# String Functions (Regular Expressions)¶

These string functions perform operations that match a regular expression (often referred to as a “regex”).

## List of Regex Functions¶

Function

Notes

REGEXP

Alias for RLIKE.

REGEXP_COUNT

REGEXP_EXTRACT_ALL

Alias for REGEXP_SUBSTR_ALL.

REGEXP_INSTR

REGEXP_LIKE

Alias for RLIKE.

REGEXP_REPLACE

REGEXP_SUBSTR

REGEXP_SUBSTR_ALL

RLIKE

## General Usage Notes¶

In these notes, “subject” refers to the string to operate on and “pattern” refers to the regular expression:

• The subject is typically a variable column, while the pattern is typically a constant, but this is not required; every argument to a regular expression function can be either a constant or variable.

• Patterns support the full POSIX ERE (Extended Regular Expression) syntax. For details, see the POSIX basic and extended section (in Wikipedia).

• Patterns also support the following Perl backslash-sequences:

• \d: decimal digit (0-9).

• \D: not a decimal digit.

• \s: whitespace character.

• \S: not a whitespace character.

• \w: “word” character (a-z, A-Z, underscore (“_”), or decimal digit).

• \W: not a word character.

• \b: word boundary.

• \B: not a word boundary.

For details, see the Character classes section (in Wikipedia) or the Backslash sequences section (in the Perl documentation).

Note

In single-quoted string constants, you must escape the backslash character in the backslash-sequence. For example, to specify \d, use \\d. For details, see Specifying Regular Expressions in Single-Quoted String Constants (in this topic).

## Specifying Regular Expressions in Single-Quoted String Constants¶

If you are using a regular expression in a single-quoted string constant, you must escape any backslashes in backslash-sequences with a second backslash.

Note

To avoid escaping backslashes in a regular expression, you can use a dollar-quoted string constant, rather than a single-quoted string constant.

For example:

### Example of Using Metacharacters in a Single-Quoted String Constant¶

This example uses the backslash as part of an escape sequence in a regular expression that searches for a question mark (?).
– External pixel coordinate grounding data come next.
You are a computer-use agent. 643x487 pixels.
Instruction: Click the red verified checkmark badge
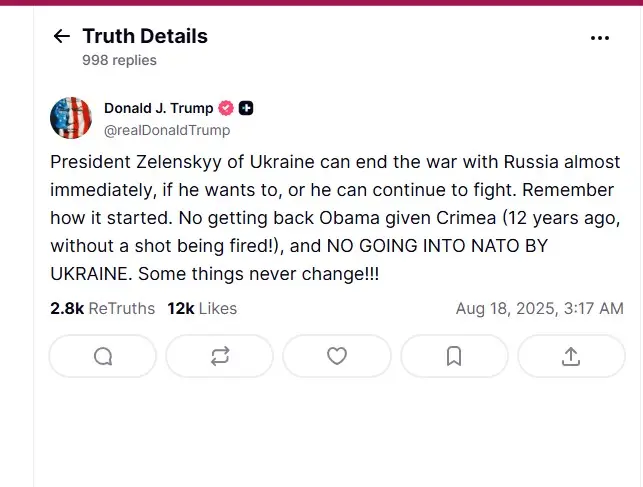click(226, 109)
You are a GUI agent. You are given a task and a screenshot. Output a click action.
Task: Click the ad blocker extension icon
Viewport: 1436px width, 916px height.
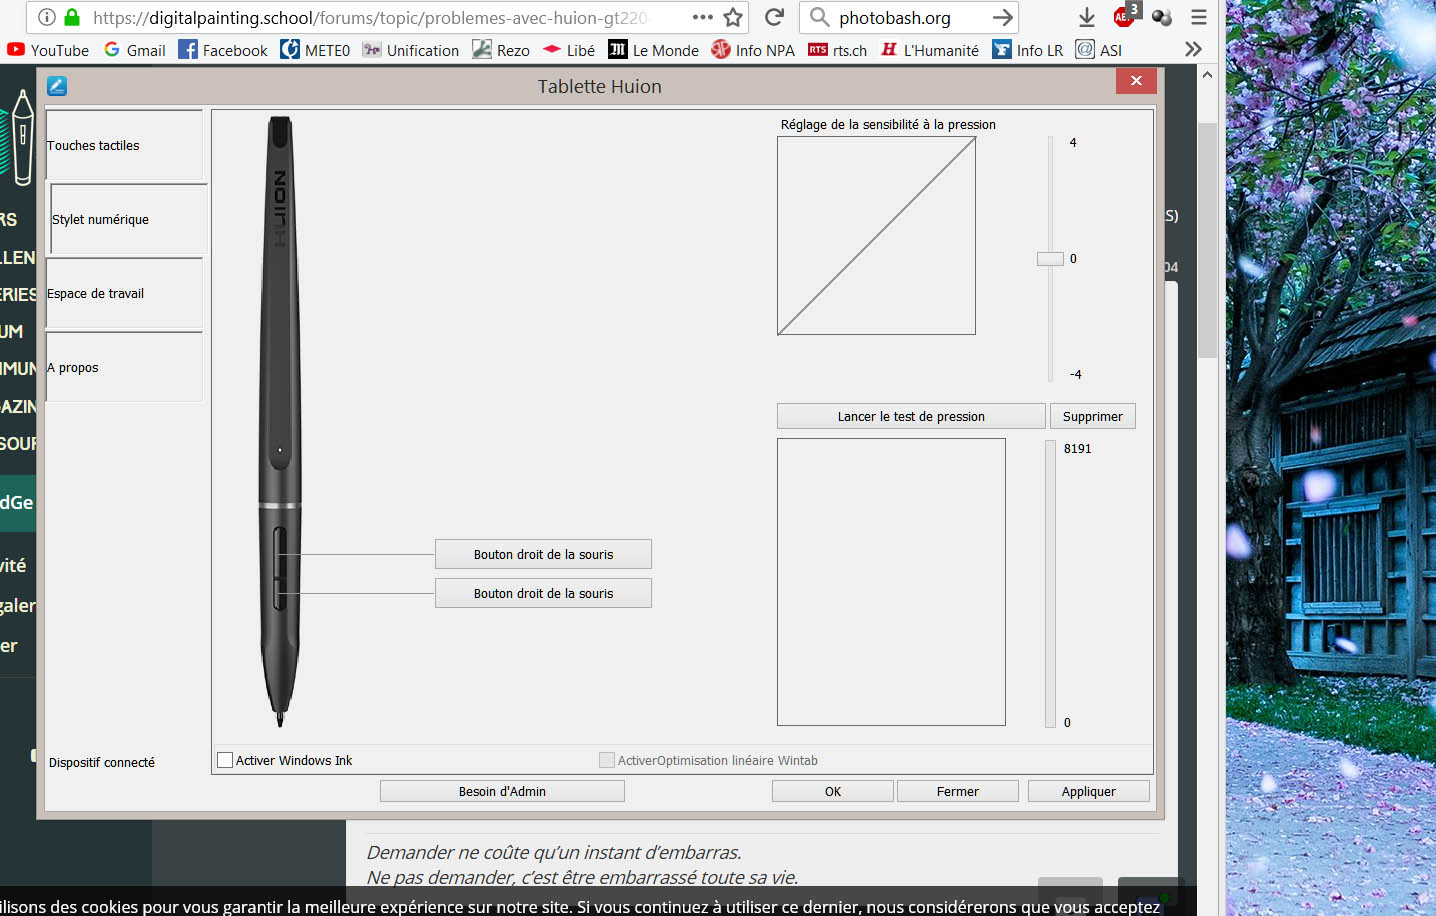point(1124,17)
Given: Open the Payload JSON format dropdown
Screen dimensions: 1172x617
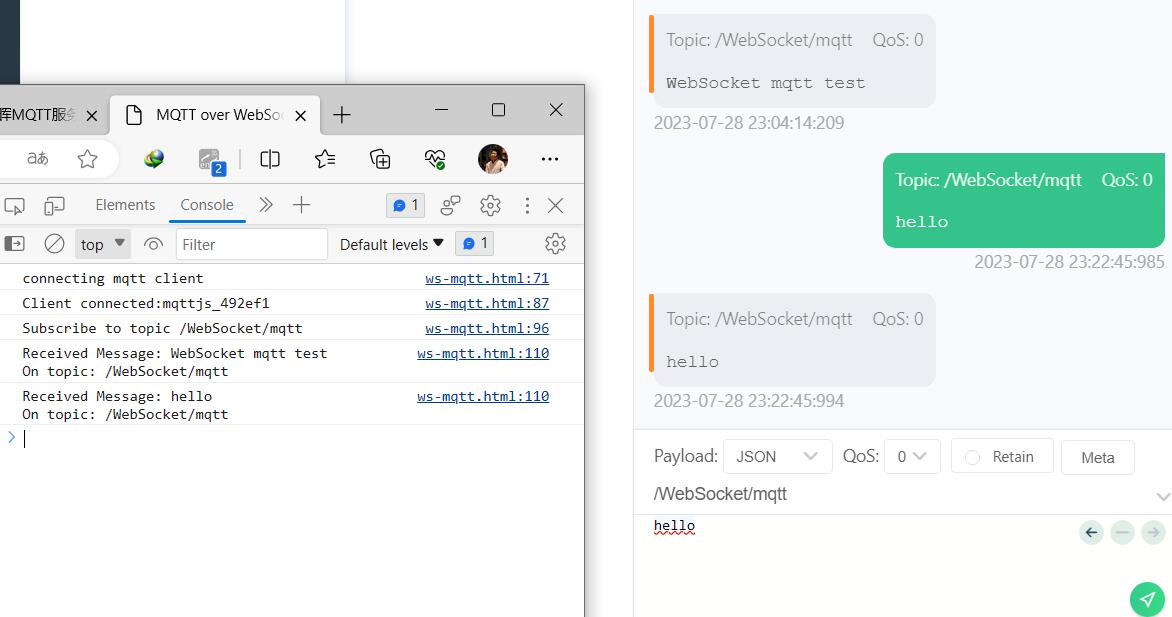Looking at the screenshot, I should click(777, 457).
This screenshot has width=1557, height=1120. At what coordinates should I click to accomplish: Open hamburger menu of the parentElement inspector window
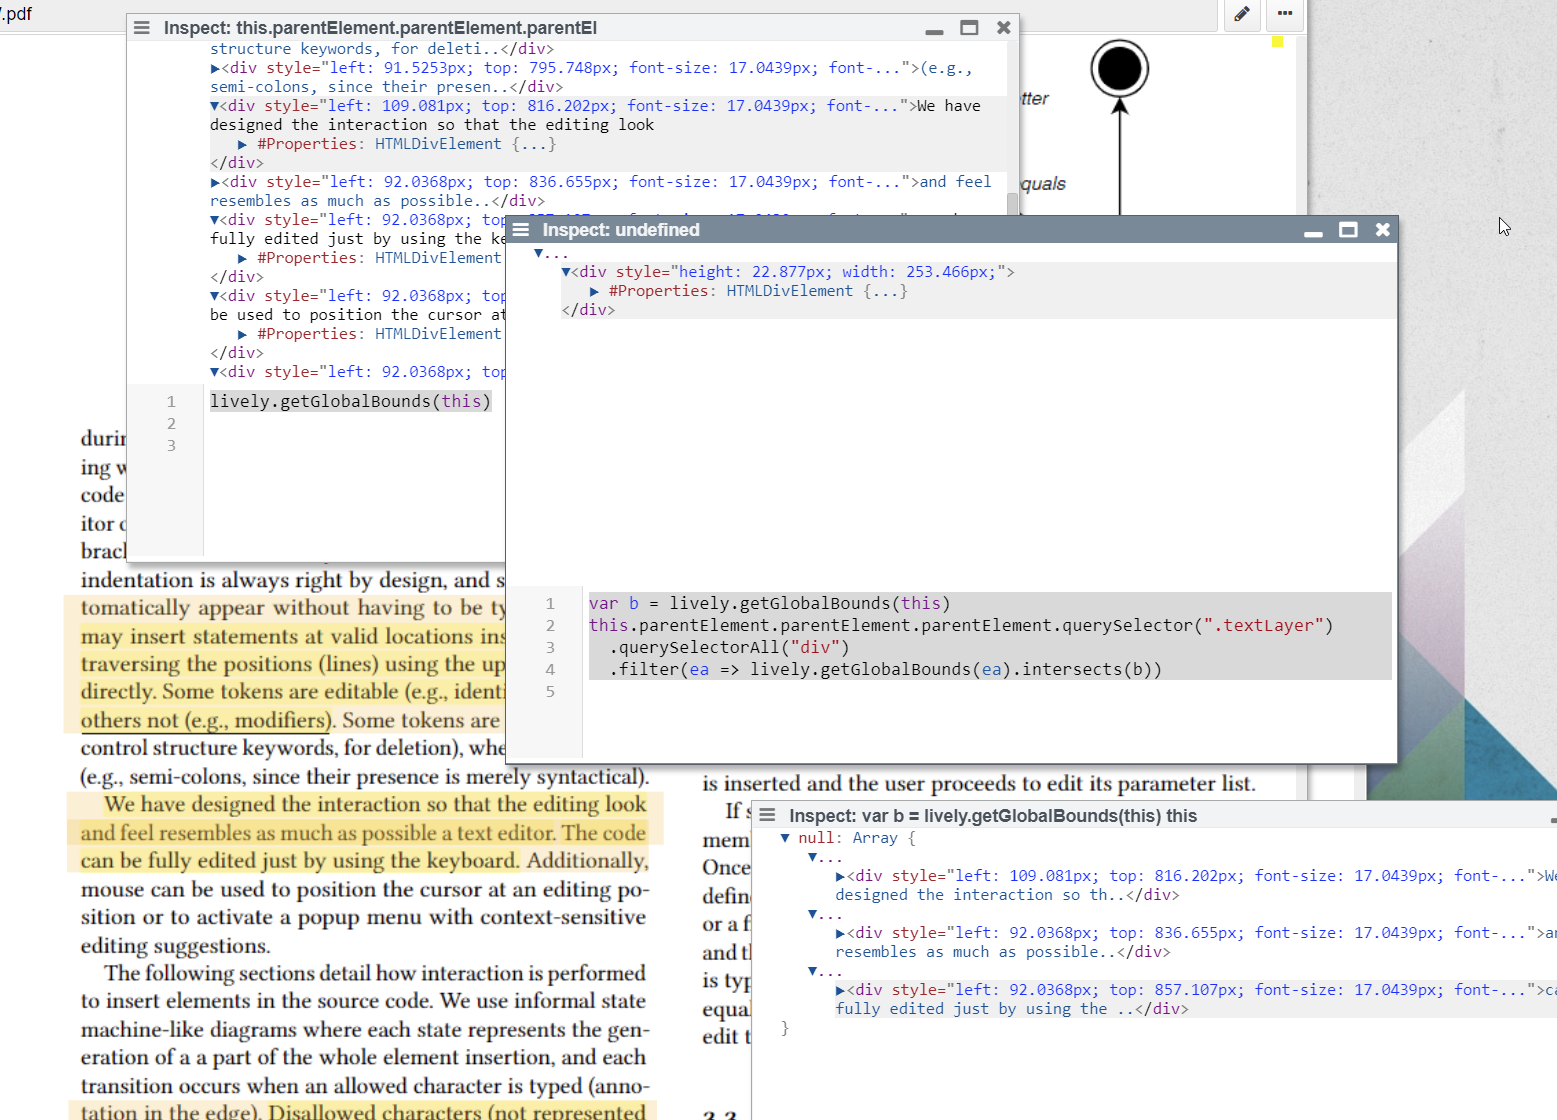coord(142,28)
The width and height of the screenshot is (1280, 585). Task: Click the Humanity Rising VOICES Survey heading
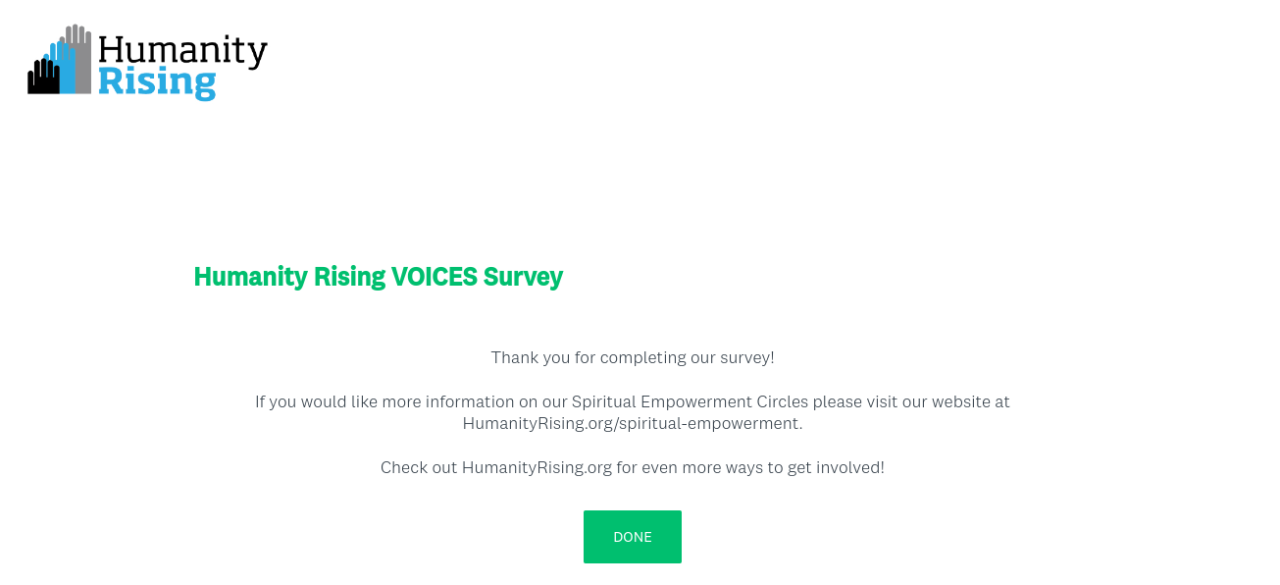click(378, 277)
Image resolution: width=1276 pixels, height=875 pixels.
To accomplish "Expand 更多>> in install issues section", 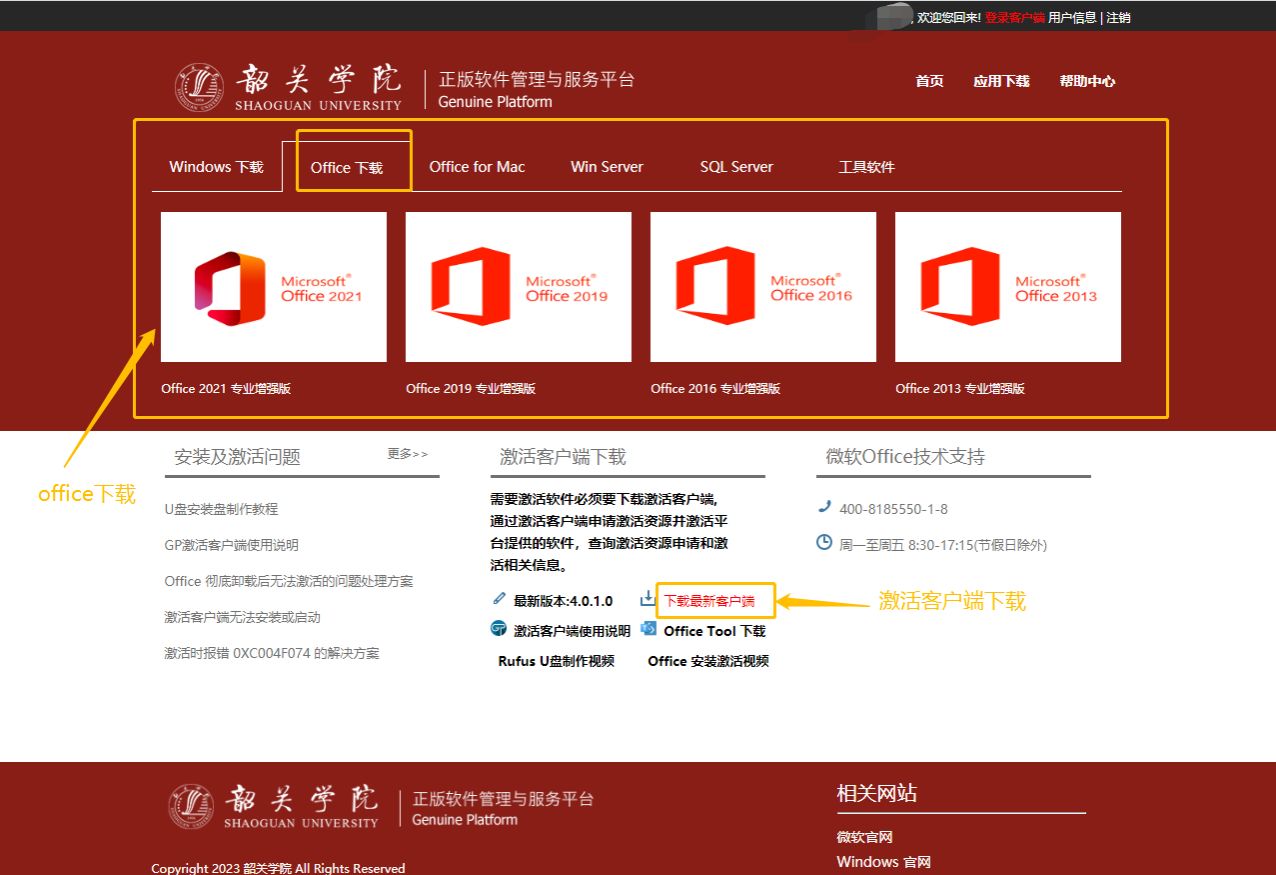I will (x=407, y=454).
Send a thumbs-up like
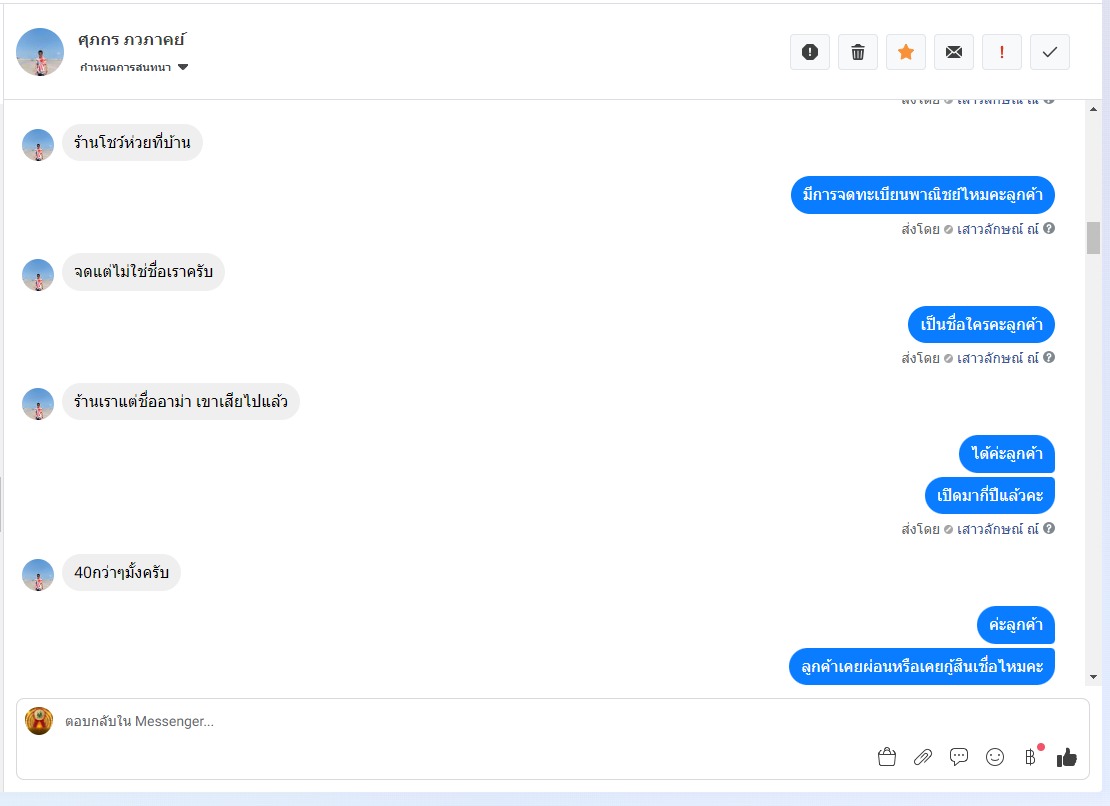This screenshot has width=1110, height=806. click(x=1067, y=757)
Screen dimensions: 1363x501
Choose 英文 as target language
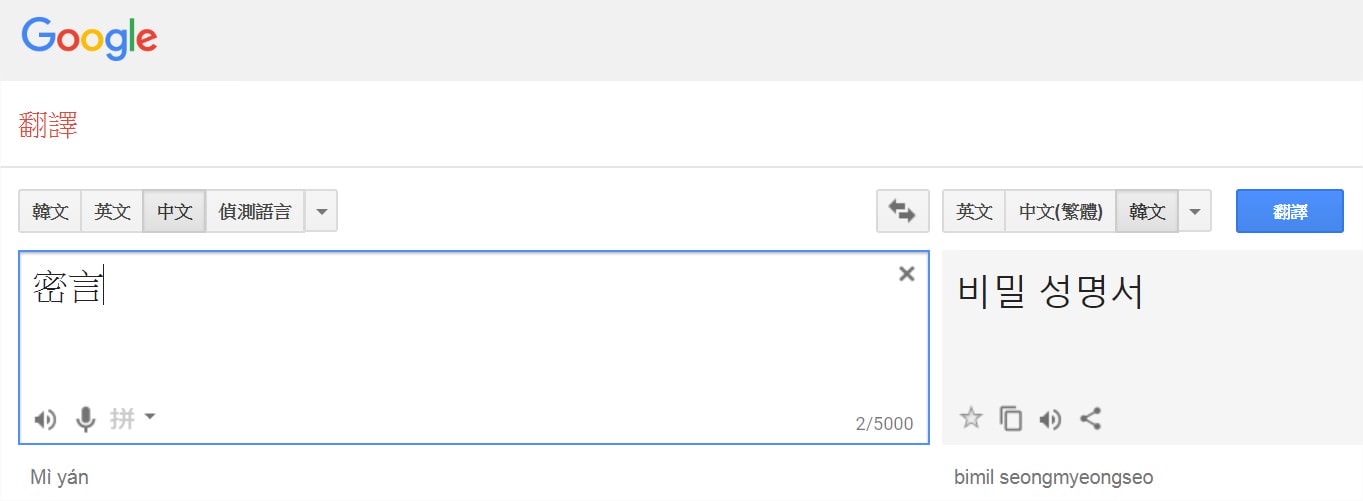coord(974,211)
Create a table and insert a row that contains a single backslash in one column and a question mark in another column:

create table wildcards (w varchar, w2 varchar);
insert into wildcards (w, w2) values ('\\', '?');


The following SELECT searches for the question mark literal. The search uses a regular expression, and the question mark is a meta-character in regular expressions, so the search must escape the question mark to treat it as a literal. Because the backslash appears in a string literal, the backslash itself must also be escaped, so the query looks like:

select w2
from wildcards
where regexp_like(w2, '\\?');
+----+
| W2 |
|----|
| ?  |
+----+


The following query makes it easier to see that the regular expression is composed of two characters (the backslash escape character and the question mark):

select w2
from wildcards
where regexp_like(w2, '\\' || '?');
+----+
| W2 |
|----|
| ?  |
+----+


In the previous example, the extra backslash was needed only because the escape character was part of a string literal, not for the regular expression itself. The following SELECT statement does not need to parse a string literal as part of the SQL command string, and therefore does not need the extra escape character that the string literal needed:

select w, w2, w || w2 as escape_sequence, w2
from wildcards
where regexp_like(w2, w || w2);
+---+----+-----------------+----+
| W | W2 | ESCAPE_SEQUENCE | W2 |
|---+----+-----------------+----|
| \ | ?  | \?              | ?  |
+---+----+-----------------+----+


### Example of Using Backreferences in a Single-Quoted String Constant¶

If you use a backreference (e.g. \1) in a string literal, you must escape the backslash that is a part of that backreference. For example, to specify the backreference \1 in a replacement string literal of REGEXP_REPLACE, use \\1.

The following example uses the table created earlier. The SELECT uses a backreference to replace each occurrence of the regular expression .old with a copy of the matched string preceded by the word “very”:

insert into wildcards (w, w2) values (NULL, 'When I am cold, I am bold.');

select w2, regexp_replace(w2, '(.old)', 'very \\1')
from wildcards
order by w2;
+----------------------------+------------------------------------------+
| W2                         | REGEXP_REPLACE(W2, '(.OLD)', 'VERY \\1') |
|----------------------------+------------------------------------------|
| ?                          | ?                                        |
| When I am cold, I am bold. | When I am very cold, I am very bold.     |
+----------------------------+------------------------------------------+